El ganadero Pablo Moreno ha señalado el mal estado de las cañadas y las quejas de los conductores por las retenciones como los principales obstáculos de esta actividad. El recorrido ha incluido poblaciones como La Pobla de Segur, Gerri de la Sal, Baro, Sort, Rialp, Llavorsí, La Vall de Cardós y Alins.
El paso del rebaño despierta la curiosidad de los vecinos.

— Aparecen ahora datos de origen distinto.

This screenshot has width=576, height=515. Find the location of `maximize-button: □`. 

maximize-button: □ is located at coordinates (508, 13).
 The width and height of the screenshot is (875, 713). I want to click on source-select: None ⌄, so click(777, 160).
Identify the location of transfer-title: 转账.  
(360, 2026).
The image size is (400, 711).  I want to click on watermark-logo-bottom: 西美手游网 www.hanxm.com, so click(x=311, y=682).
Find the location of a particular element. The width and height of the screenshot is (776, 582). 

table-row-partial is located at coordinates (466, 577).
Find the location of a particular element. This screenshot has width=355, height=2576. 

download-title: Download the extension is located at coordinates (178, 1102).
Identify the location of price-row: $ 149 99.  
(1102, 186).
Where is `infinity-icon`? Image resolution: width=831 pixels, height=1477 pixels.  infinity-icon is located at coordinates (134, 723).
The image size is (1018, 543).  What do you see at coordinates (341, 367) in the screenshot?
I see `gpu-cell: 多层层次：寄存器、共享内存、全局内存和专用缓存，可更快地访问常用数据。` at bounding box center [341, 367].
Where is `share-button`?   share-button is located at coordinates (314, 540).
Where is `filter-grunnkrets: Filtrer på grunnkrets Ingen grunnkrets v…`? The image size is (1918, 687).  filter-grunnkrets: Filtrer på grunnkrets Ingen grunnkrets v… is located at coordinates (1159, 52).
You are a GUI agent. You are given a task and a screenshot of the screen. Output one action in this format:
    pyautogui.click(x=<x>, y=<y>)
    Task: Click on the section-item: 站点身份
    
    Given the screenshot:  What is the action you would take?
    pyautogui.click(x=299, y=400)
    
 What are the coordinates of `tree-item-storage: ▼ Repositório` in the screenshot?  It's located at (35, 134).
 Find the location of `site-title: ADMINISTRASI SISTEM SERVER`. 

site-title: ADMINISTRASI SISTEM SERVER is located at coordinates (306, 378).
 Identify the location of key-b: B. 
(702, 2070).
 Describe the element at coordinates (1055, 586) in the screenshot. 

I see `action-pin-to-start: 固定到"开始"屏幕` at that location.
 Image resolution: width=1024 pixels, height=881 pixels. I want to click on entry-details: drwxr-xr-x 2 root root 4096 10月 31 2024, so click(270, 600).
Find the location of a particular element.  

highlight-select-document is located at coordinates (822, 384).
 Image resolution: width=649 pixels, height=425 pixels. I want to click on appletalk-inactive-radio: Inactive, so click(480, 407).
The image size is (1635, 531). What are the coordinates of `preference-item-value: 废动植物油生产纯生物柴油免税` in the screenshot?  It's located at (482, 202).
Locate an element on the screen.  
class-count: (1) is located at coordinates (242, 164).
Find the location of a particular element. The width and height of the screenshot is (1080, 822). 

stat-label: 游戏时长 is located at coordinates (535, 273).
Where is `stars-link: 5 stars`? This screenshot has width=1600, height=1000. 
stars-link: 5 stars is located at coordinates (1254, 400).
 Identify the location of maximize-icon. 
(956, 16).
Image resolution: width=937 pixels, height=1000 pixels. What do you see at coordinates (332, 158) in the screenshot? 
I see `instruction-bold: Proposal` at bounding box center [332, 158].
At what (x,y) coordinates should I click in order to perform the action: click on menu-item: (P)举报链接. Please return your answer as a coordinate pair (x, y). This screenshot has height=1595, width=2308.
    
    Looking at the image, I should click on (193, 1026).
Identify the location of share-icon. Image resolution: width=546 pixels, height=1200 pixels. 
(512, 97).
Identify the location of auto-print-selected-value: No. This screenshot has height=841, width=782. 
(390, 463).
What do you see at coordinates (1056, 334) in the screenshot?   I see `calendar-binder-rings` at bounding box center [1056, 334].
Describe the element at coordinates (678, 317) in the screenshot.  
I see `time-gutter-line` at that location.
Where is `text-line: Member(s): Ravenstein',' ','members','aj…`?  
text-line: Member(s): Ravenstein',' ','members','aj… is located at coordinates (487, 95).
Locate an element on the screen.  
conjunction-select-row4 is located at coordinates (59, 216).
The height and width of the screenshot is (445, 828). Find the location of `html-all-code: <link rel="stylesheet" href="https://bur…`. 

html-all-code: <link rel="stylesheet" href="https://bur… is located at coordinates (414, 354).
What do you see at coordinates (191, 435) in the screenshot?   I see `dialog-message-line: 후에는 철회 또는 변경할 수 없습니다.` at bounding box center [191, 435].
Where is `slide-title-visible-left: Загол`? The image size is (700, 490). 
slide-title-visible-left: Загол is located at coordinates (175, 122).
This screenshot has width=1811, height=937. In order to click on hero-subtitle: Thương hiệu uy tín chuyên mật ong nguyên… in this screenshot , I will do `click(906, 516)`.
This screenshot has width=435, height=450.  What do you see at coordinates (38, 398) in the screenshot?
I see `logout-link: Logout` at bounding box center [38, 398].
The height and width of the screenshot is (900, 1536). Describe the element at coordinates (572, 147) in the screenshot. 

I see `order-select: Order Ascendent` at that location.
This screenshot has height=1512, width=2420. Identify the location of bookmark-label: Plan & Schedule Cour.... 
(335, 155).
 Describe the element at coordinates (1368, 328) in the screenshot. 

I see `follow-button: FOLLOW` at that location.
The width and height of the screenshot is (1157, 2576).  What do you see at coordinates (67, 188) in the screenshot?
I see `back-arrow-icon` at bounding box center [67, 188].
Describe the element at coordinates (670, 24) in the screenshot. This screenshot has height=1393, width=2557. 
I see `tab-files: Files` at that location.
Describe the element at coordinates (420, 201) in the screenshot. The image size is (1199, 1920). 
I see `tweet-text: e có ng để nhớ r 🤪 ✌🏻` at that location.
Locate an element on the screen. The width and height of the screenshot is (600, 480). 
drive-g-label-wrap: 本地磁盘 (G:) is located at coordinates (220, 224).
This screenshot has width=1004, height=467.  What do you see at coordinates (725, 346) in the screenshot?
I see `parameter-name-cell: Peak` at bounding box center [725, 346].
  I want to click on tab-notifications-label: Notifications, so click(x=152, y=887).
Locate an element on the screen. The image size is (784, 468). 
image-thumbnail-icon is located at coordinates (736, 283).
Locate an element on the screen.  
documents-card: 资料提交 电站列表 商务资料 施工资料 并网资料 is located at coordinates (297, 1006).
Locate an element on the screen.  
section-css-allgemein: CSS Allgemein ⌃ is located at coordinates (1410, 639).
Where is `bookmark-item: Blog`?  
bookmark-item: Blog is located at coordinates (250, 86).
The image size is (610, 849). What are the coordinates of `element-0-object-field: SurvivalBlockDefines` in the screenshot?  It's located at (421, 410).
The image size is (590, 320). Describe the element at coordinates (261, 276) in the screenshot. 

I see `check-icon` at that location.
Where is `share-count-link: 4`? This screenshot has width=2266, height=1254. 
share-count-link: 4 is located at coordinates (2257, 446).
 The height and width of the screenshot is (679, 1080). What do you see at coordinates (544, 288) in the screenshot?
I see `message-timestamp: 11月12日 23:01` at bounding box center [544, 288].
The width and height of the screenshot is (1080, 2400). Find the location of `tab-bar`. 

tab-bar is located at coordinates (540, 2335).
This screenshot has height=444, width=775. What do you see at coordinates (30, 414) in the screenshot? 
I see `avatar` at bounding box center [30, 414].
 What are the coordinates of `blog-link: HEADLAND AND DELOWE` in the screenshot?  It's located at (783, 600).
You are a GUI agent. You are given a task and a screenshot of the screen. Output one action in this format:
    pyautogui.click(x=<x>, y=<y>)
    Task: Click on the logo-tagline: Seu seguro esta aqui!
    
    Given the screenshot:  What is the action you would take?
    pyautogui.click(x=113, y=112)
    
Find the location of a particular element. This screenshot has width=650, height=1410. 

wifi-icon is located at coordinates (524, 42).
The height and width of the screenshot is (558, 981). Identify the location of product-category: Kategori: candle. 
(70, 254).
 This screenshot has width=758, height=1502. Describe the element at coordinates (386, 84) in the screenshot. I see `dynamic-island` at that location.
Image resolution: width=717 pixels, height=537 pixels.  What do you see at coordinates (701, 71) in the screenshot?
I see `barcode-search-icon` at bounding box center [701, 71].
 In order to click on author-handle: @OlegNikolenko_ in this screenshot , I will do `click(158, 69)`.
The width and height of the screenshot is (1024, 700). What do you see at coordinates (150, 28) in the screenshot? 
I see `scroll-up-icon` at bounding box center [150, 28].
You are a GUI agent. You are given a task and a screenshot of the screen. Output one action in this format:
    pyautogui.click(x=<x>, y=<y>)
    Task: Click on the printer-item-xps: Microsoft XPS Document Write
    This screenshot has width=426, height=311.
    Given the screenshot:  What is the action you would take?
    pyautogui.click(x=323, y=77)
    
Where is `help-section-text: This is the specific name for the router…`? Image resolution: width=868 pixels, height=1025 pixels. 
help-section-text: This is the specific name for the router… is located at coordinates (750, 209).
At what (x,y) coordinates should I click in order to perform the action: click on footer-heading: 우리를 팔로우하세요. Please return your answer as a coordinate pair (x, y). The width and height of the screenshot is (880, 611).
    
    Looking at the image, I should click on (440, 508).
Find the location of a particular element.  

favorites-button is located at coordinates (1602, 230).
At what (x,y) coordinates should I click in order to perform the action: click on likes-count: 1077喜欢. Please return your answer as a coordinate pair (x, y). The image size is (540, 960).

Las altas temperaturas de este año han obligado a iniciar las etapas a primera hora de la mañana para evitar el cansancio de los animales y minimizar el tiempo sobre el asfalto caliente.
A pesar de las dificultades, Moreno defiende la trashumancia a pie como una actividad tradicional, considerando que los animales viajan más cómodos que en camión. Durante el trayecto, se realizan paradas para que los caballos descansen, especialmente durante los días calurosos.
Cada vez menos ganaderos optan por la trashumancia a pie, citando el descuido de los caminos tradicionales, la falta de relevo generacional y las quejas de los conductores por las retenciones como factores disuasorios.